Evaluation of Engineering Models for Vented Lean Hydrogen Deflagrations

Hydrogen gas produced from the renewable energy source can be the prefect future energy carrier. It will not only reduce the demands for depleting hydrocarbons fuels but will also help in reducing the greenhouse gas emissions. The 20-ft ISO standard containers are widely considered for building self-contained portable fuel cell based power generation units. Safety analysis of these installations is essential to prevent any future catastrophic accidents. The present paper evaluates existing engineering models to predict vented explosion peak overpressures in case of an accident release of hydrogen in these container. Such predictions are required in the design of venting panels, which are commonly used to prevent damage to enclosures by reducing overpressure of combusting gases.
Although various engineering models and empirical correlations have been developed, a number of which have been included in engineering standards and guidelines [4-7]. These correlations, however, often have conflicting recommendations [3]. None of the engineering models in the public domain have been validated with vented hydrogen tests data in realistic configurations, such as ISO shipping containers, used in hydrogen energy applications. Evaluating/improving these engineering models with the aid of full scale experimental data and computational fluid dynamics (CFD) based numerical modelling is a main objective of the HySEA project supported by the Fuel Cells and Hydrogen 2 Joint Undertaking (FCH 2 JU) under the Horizon 2020 Framework Program for Research and Innovation.

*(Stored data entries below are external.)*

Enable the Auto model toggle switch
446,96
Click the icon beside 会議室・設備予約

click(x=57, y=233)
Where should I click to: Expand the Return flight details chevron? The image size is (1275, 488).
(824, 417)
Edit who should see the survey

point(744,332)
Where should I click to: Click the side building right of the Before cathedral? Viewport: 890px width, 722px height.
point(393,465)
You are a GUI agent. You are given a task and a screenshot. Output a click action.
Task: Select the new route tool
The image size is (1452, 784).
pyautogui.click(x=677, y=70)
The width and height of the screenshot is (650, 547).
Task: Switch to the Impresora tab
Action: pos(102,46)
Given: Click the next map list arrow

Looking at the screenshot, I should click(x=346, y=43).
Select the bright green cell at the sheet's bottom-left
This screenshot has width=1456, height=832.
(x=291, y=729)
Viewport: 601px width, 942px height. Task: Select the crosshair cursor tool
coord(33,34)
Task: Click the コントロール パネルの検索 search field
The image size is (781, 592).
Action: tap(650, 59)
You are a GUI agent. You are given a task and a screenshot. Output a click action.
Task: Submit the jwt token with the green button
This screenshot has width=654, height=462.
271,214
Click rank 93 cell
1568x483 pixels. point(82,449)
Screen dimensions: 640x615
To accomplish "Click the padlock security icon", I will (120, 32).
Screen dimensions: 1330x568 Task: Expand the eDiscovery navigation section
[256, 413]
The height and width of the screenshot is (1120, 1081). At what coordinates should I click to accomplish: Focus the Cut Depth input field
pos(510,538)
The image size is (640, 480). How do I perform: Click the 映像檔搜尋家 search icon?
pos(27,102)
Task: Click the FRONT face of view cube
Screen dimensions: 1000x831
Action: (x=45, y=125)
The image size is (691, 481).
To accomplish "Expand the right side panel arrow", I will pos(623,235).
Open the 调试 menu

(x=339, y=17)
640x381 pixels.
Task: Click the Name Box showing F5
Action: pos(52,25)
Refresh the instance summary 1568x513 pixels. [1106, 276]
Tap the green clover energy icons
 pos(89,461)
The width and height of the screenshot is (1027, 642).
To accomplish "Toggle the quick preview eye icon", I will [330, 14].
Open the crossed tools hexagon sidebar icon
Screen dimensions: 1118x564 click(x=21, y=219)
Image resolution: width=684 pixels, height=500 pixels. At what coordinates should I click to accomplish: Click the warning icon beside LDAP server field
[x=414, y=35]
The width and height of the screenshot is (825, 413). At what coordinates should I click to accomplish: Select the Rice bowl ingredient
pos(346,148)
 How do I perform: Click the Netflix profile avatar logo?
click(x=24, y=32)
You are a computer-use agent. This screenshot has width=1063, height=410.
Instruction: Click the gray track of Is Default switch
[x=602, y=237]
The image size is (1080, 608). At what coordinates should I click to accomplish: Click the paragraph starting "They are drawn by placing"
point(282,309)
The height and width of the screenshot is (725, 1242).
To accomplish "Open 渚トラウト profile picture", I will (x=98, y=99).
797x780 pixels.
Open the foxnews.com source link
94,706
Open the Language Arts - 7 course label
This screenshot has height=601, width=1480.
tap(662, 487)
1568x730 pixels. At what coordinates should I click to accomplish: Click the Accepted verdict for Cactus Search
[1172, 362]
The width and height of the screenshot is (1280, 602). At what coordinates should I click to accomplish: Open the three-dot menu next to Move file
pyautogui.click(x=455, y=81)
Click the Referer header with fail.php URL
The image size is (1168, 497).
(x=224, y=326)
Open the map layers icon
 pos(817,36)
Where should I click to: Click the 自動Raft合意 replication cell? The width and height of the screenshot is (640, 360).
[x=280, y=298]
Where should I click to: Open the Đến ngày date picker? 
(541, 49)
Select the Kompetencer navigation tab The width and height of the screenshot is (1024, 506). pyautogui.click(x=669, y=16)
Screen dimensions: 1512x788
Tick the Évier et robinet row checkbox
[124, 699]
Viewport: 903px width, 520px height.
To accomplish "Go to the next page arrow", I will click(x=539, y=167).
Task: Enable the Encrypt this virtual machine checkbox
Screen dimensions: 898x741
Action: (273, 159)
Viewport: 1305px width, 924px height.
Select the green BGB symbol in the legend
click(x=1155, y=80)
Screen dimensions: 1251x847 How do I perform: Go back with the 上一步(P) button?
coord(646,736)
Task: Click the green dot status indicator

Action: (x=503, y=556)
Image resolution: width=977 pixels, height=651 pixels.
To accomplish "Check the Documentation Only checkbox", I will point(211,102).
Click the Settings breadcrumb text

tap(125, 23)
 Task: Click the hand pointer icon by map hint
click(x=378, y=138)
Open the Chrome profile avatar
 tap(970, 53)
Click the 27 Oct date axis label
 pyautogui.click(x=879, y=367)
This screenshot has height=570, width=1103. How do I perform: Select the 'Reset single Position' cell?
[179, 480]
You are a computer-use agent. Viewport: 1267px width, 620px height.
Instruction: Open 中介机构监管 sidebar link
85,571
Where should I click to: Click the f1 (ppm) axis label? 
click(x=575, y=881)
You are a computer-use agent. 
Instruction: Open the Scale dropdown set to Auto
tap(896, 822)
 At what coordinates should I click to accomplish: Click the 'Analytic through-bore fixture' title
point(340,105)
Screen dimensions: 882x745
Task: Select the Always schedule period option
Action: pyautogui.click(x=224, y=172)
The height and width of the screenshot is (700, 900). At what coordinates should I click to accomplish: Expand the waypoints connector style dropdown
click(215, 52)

The present study aims to assess capabilities of existing engineering models for vented deflagrations of lean hydrogen-air mixtures. As hydrogen has much higher flame speeds than hydrocarbon fuels like methane and propane, it is not possible to use models derived for hydrocarbons directly with hydrogen flames. The leaner flames of hydrogen are also susceptible to instabilities like Darius-Landau instability, Rayleigh-Taylor instability, which are often overlooked in the derivation of engineering models.